『生きつづけるキキ ーひとつの『魔女の宅急便』論ー』(斉藤洋)

斉藤洋による『魔女の宅急便』の評論です。が、優れた本は様々な顔を持っているもので、この本は評論であるだけでなく、評論と創作の指南書としての側面を持っています。そして、この評論自体が最高に楽しいエンターテインメントにもなっています。
基本的に『魔女の宅急便』の教養小説としての側面に即して物語をなぞっていき、象徴性や構成の企みなどを読み解いていきます。ここで基本的な小説の読み方を学べます。裏を返せば、創作する側の観点を知ることもできるようになっています。斉藤洋は前書きで、自分が「『魔女の宅急便』刊行の二年後に刊行された『ルドルフとイッパイアッテナ』の作者」であることを確認しています。これは、『生きつづけるキキ』を読んだ後にその成果をいかして練習問題として『ルドルフとイッパイアッテナ』を読み解いてみよという目配せなのかもしれません。
さて、この本は二部構成になっています。まずは斉藤洋による評論パート、次に斉藤洋角野栄子の対談が配置されいます。斉藤洋角野栄子といえば、現代の児童文学界で作品数・人気・実力ともにトップレベルの大御所であり、曲者でもある人物です。このふたりが対談をするというだけで期待が膨らみますが、斉藤洋は期待以上のエンタメとして仕上げてくれました。
まず斉藤洋は、初対面のとき自分が角野栄子におびえきっていたというエピソードを紹介し、ふたりの力関係を読者に印象づけます。そして対談では、角野栄子斉藤洋の思考の癖を的確にあげつらって、追い詰めていきます。「どうしても意味をふたつに分けたいのねえ(笑)。対立とか……。」「あなたは、ずいぶんお母さんにこだわるわね(笑)。」とか。つまり、最初はひとりで評論をしてイキっていた斉藤洋が、本人を前にしてコテンパンにされるという構図のエンタメになっているのです。インタビュー後に斉藤洋はこのように述べます。

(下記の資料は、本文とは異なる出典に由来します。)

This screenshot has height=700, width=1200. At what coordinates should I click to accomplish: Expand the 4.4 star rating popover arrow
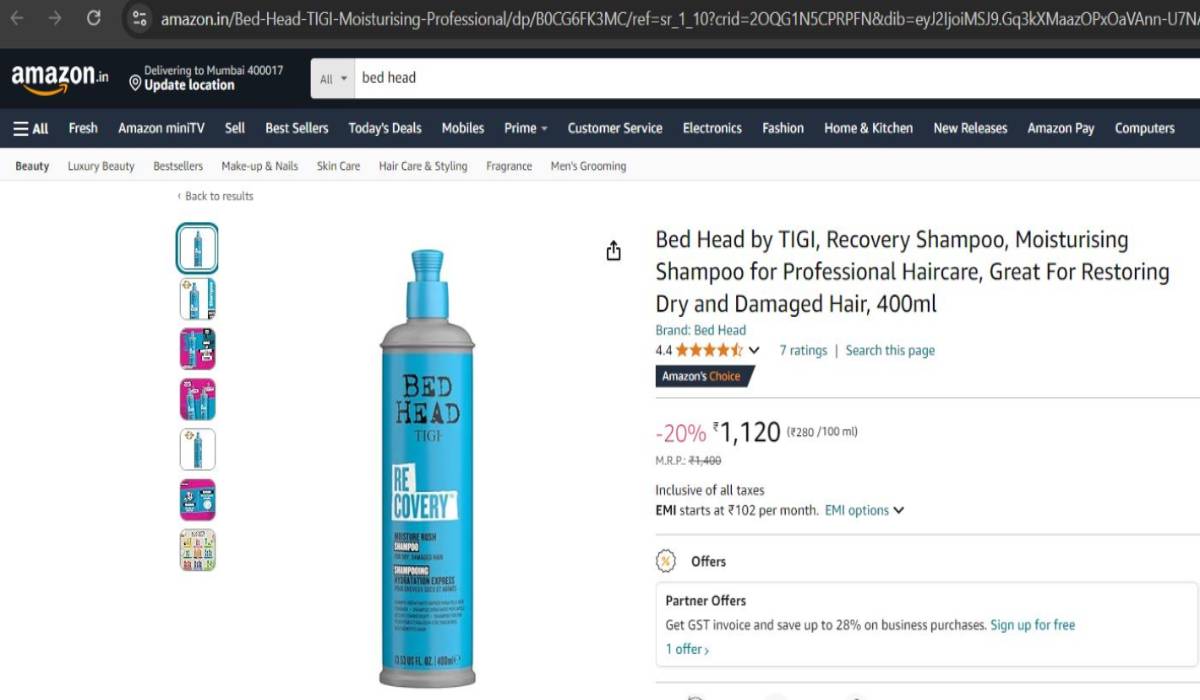click(x=754, y=351)
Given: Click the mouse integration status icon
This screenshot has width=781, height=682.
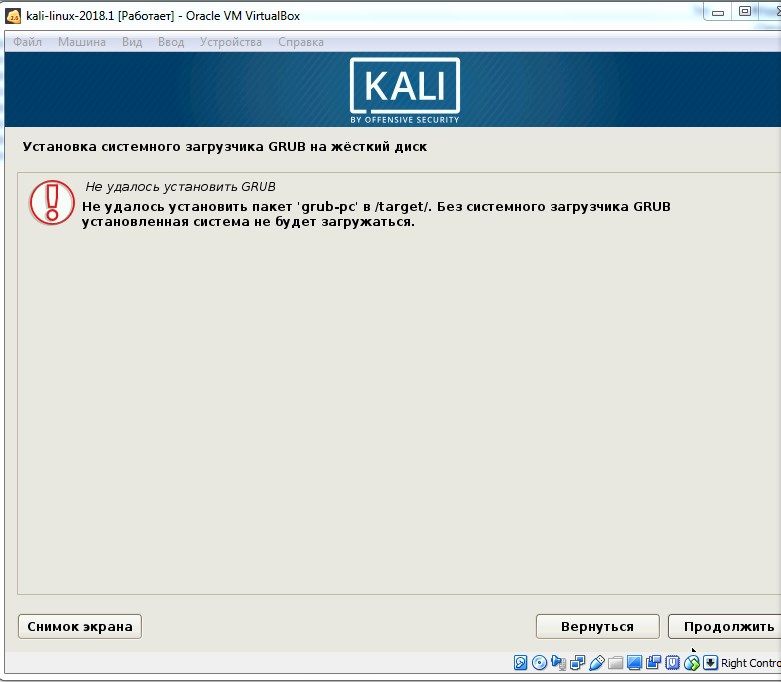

今回、角野栄子のインタビューをする機会を得て、というか話を聞いて、作家の作品論を描くには、インタビューは不要だということがわかった。
たとえば、Aという作品があって、その作品をどういうつもりで書いたか、書いた作家にきいて、これこれこういうつもりで書いたという答えが返ってきたとしても、相手は作り話の専門家なのだ。その答えが本当かどうか、わからない。(中略)
その点、作品だけから、つまり、〈作り話〉として公に発表したものだけから、その作品の意味なり価値なりを探れば、そういう憶測は入りにくいし、それがもっとも迷わずに、作品という森を抜ける道なのだと、実は、角野栄子と話していうるちにわかった。

この流れだとこれは負け惜しみにしかきこえません。ただし、斉藤洋は自分を道化役にすることで、純粋にテキストに向きあうという作品の読み方を指南してもいるのです。斉藤洋のサービス精神にはひれ伏すしかありません。
評論のなかで斉藤洋は、児童文学作家は読書好きの少年少女を対象に想定してはならないと戒めています。読書好きの子しか読めないようなたいしておもしろくないシーンを長く書くのは、読書慣れしていない子に苦痛を与え本嫌いにさせてしまうことにつながってしまうと。児童文学作家は必然的に娯楽性に長じていなければならないという矜持の持ち方は、とてもかっこいいです。
魔女宅論としてしっかりしているのはもちろん、評論や創作を志す人の参考にもなるよい本でした。